Several jurors cried as they saw a picture of 4-year-old Ava Zapata and heard prosecutors claim Ramiro Delreal-Contreras beat the little girl, then withheld vital information from doctors trying to save her.
His defense team told jurors in May 2012, their client accidentally kicked the child while babysitting her and a friend after his girlfriend, Ava's mother, left for work.
"She was very sick, she was on almost total life support," stated Dr. Stephen Robert, a physician with the Pediatric Intensive Care Unit at the University of Alabama in Birmingham.
Dr. Robert, who treated Ava, testified her injuries were consistent with a child falling out of a window, onto a post, and other severe types of trauma.

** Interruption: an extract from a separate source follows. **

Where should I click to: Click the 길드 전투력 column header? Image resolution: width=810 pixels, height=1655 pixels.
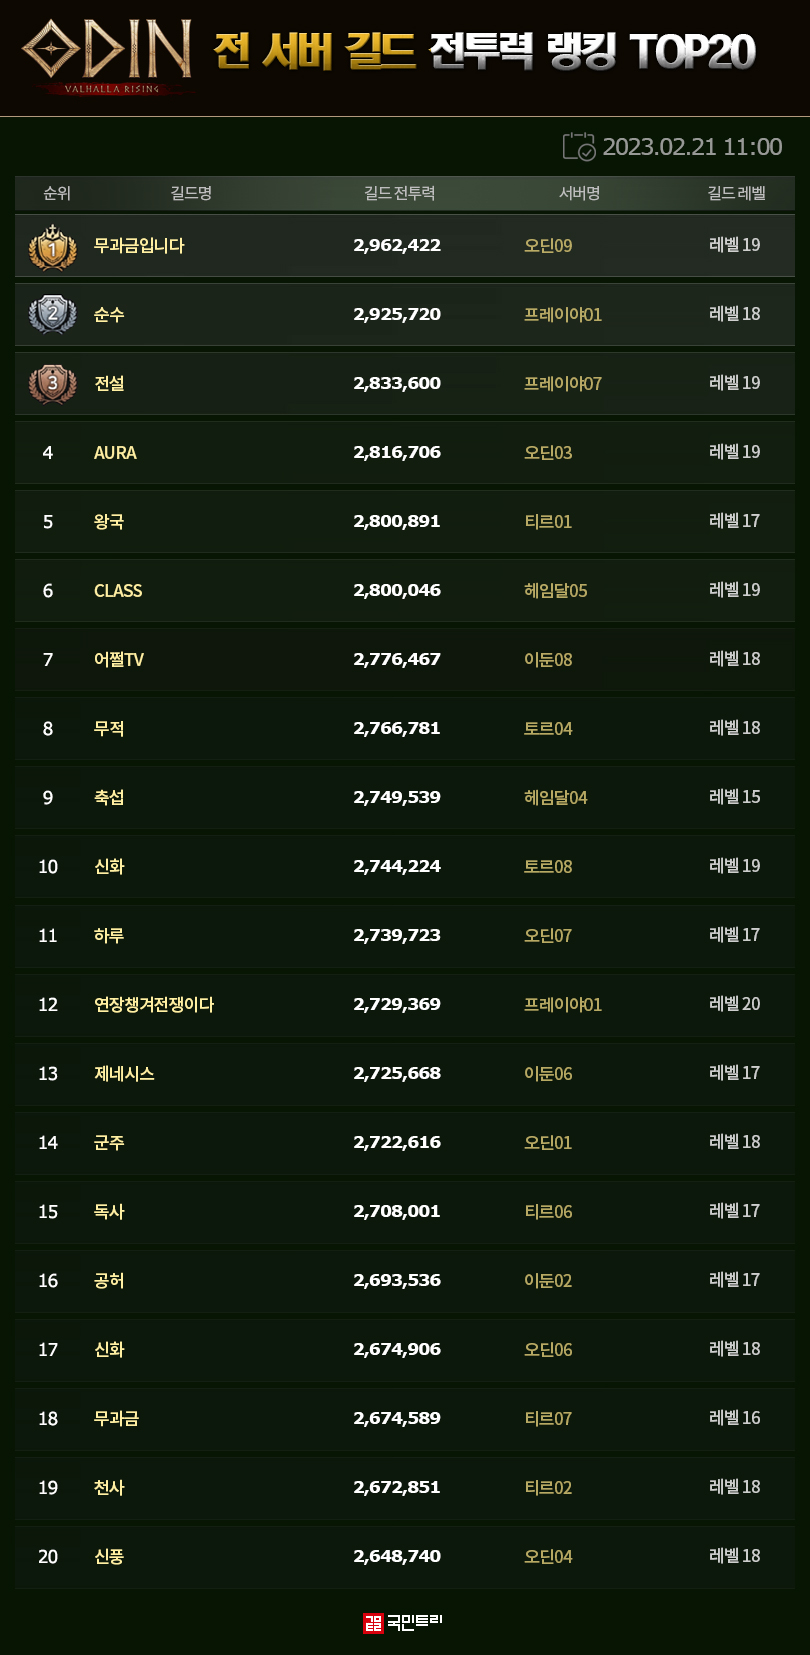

"Getting stomped on, getting hit by a baseball bat, possibly a violent car wreck," Dr. Robert added.
The doctor testified the blow or blows injured Ava's liver, severed a main vein and ripped her intestines.
The prosecution says the defendant never told anyone he had allegedly accidentally kicked Ava until after the little girl died.
Detective Michael Creighton with the Auburn Police Investigative Division read Delreal-Contreras' statement to police for the jury:
"We were in the living room playing and I accidentally kicked her in the stomach, she was running at me full speed and I kicked my left leg out and I thought she was going to hit my shin and go over it or play horsey, but I kicked her full force. I didn't tell anyone because I didn't think it was that bad and that she would get better, now I know that was a mistake," the statement read.
News Leader 9 will be in the courtroom as testimony continues Thursday, Dec. 11. At this point, we do not know if Delreal-Contreras will take the stand in his own defense.
If convicted, he faces life in prison without the possibility of parole.